• Requirement
Retype each of the rows below word for word, leaving out the pictures.

• The records
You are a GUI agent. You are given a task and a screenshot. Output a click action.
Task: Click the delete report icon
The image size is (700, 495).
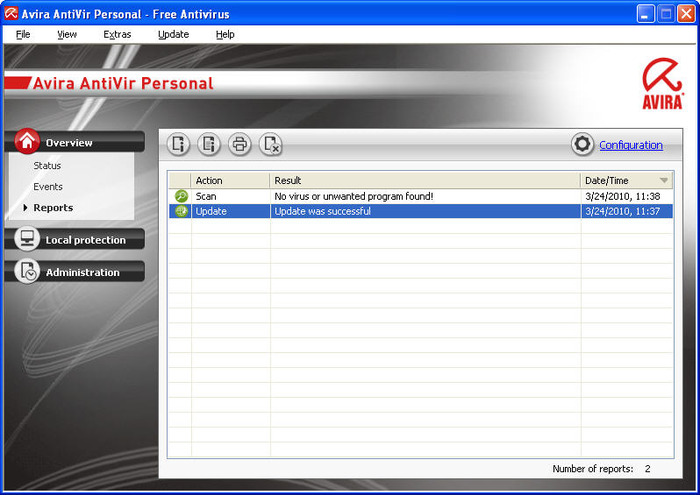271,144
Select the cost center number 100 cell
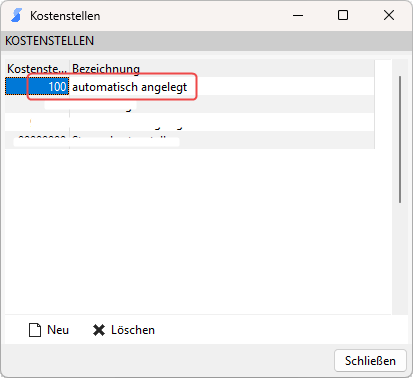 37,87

• Full output
You are a GUI agent. You are given a task and a screenshot. Output a click action.
Task: Click the delete report icon
The image size is (700, 495).
271,144
Select the cost center number 100 cell
 37,87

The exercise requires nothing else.